Added host behavior as best as I know.

Given I heard no other comments about newer firmwares I assume the newer firmwares boot properly with your hosts?

Also: I now have a working strace for the module :-)

[tdmadam]

Finally found some time, it was the dying gasp issue. It seems that newer versions of sfp_ic2 enable dying gasp based on an eeprom value, even if uci says do not enable. That combined with one messed up version of the eeprom plus hosts behaving differently caused some confusion. I added the issue to the compatibility tables for hosts and firmware versions.

I have no issues with newer firmware, especially since it allows me to capture initial OMCI exchange. This is something I could not get with older versions. And Dying Gasp can be problematic for some users. Is it possible to disable it with sfp_ic2 ? What is the location in eeprom where this option is stored ? In the worst case, the eeprom A0h/A2h table will have to be changed manually.

Also: I now have a working strace for the module :-)

Would you mind sharing the working process (host platform, correct source, compiler options)? This may prove useful in the future if other binaries are needed.

[wteiken]

Finally found some time, it was the dying gasp issue. It seems that newer versions of sfp_ic2 enable dying gasp based on an eeprom value, even if uci says do not enable. That combined with one messed up version of the eeprom plus hosts behaving differently caused some confusion. I added the issue to the compatibility tables for hosts and firmware versions.

I have no issues with newer firmware, especially since it allows me to capture initial OMCI exchange. This is something I could not get with older versions. And Dying Gasp can be problematic for some users. Is it possible to disable it with sfp_ic2 ? What is the location in eeprom where this option is stored ? In the worst case, the eeprom A0h/A2h table will have to be changed manually.

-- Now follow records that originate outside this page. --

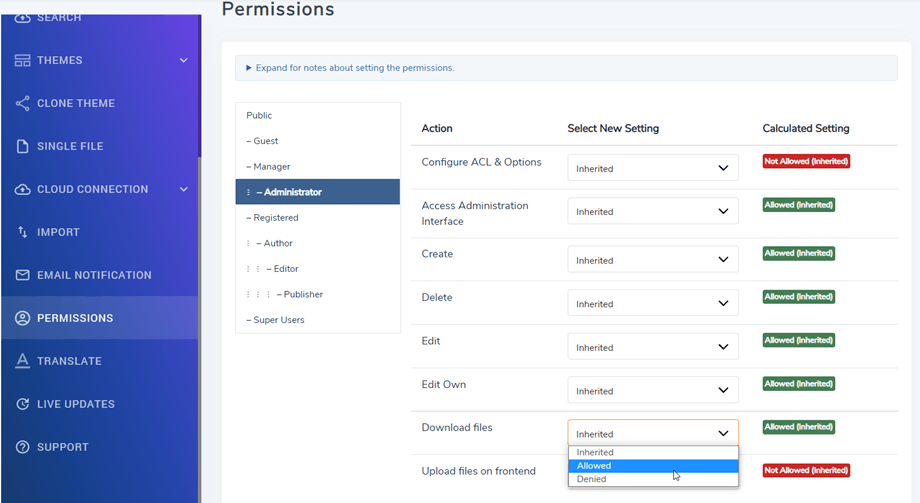
Task: Click the Single File document icon
Action: (22, 146)
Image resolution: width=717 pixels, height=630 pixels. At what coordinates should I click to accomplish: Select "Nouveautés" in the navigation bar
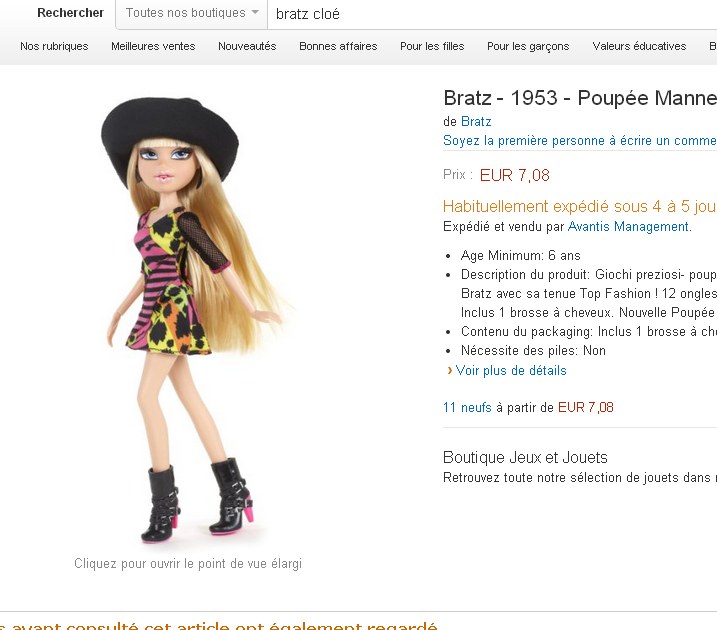[x=247, y=46]
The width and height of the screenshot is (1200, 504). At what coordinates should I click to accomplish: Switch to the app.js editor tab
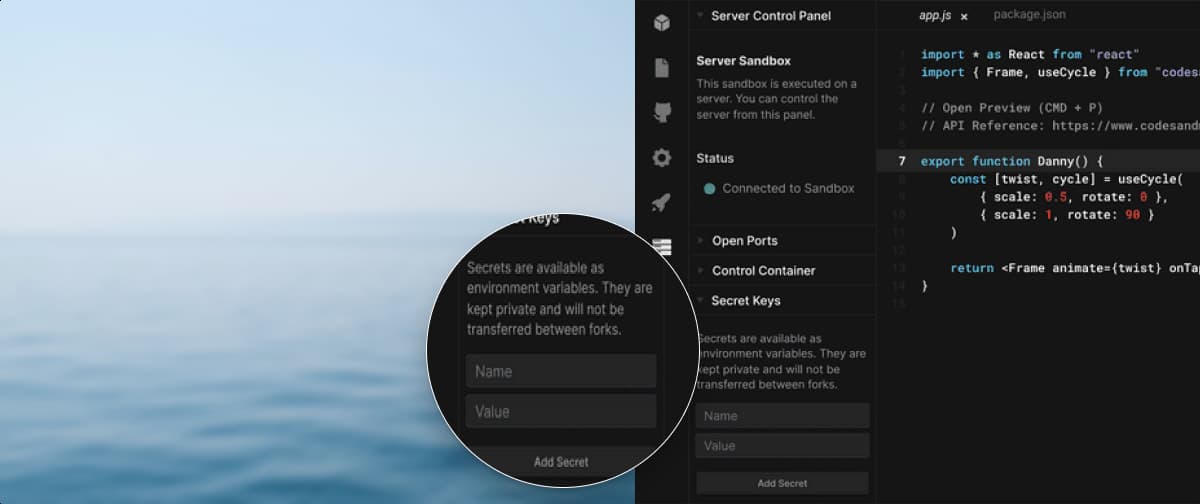point(934,16)
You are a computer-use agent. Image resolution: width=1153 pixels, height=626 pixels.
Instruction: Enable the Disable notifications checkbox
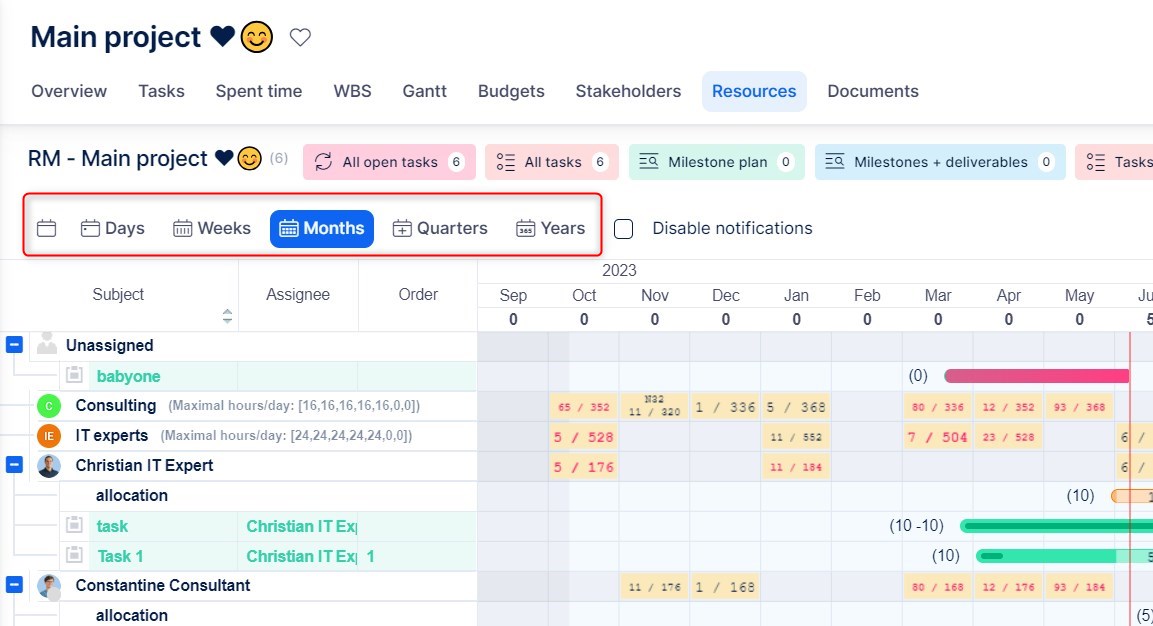coord(624,229)
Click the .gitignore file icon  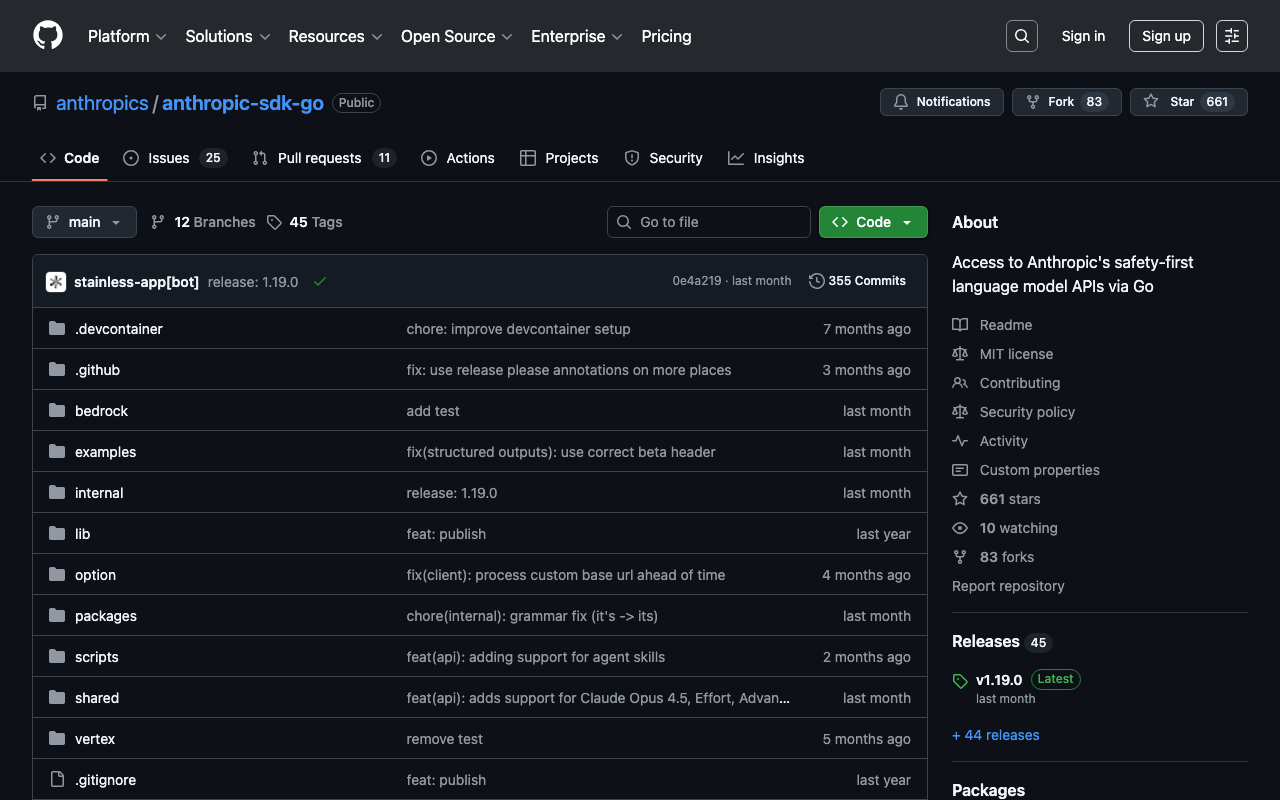[x=57, y=780]
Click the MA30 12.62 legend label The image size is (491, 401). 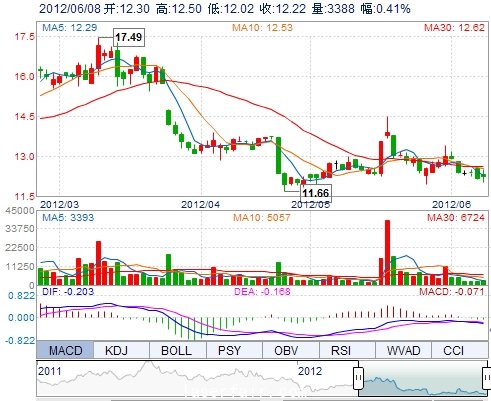454,27
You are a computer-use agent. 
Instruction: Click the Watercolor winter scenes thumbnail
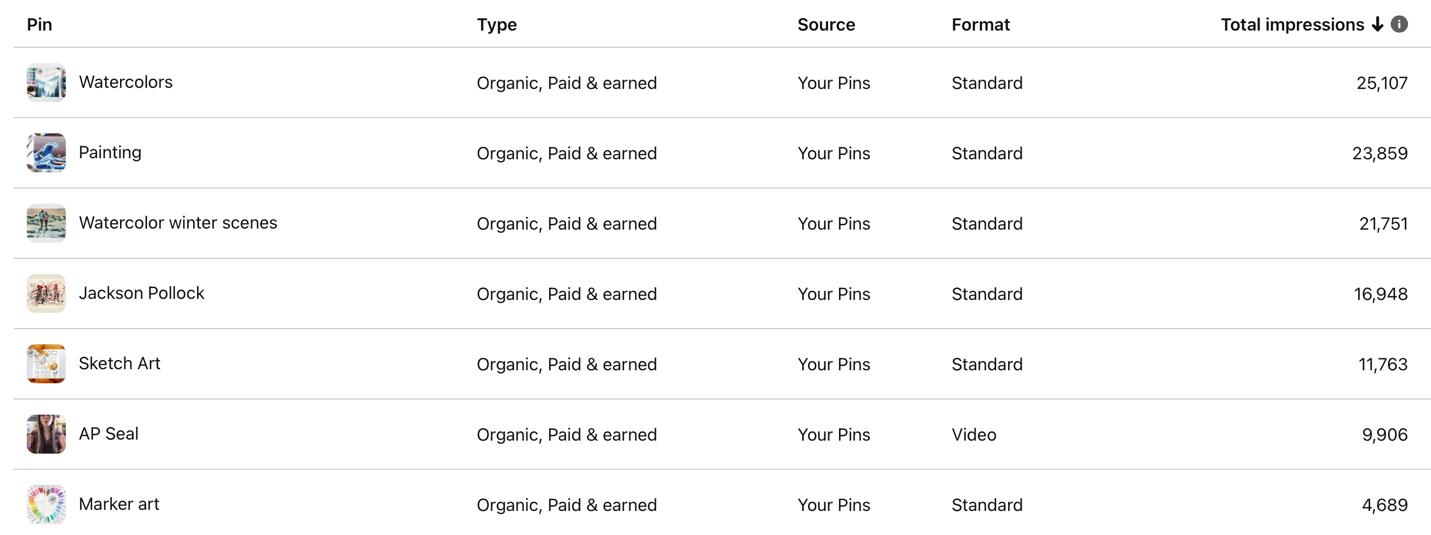[x=46, y=223]
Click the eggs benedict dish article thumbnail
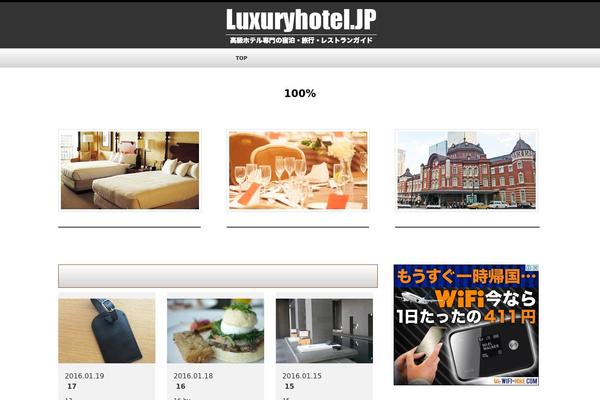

You need to patch the firmware. The sfp_eeprom.sh boot script sets the eeprom value controlling dying gasp and then starts sfp_i2c -a that reads that value and enables the dying gasp. This causes an immediate reboot on at least two of my sfp hosts (only in the media converter does the sfp not reboot immediately once dying gasp is enabled). I have not yest tested the module with the newer firmware in my CRS305.

Also: I now have a working strace for the module :-)

Would you mind sharing the working process (host platform, correct source, compiler options)? This may prove useful in the future if other binaries are needed.

I basically built a standard buildroot cross compiler chain for mips32 with soft fpu on an x86, and then a standard strace with a static option. I'll write up some more details next week. The main issue with all binary crosscompilers I could find is that they all assume hard fpu. Had I known that buildroot is actually pretty painless I would have not looked as much for a precompiled cross compiler.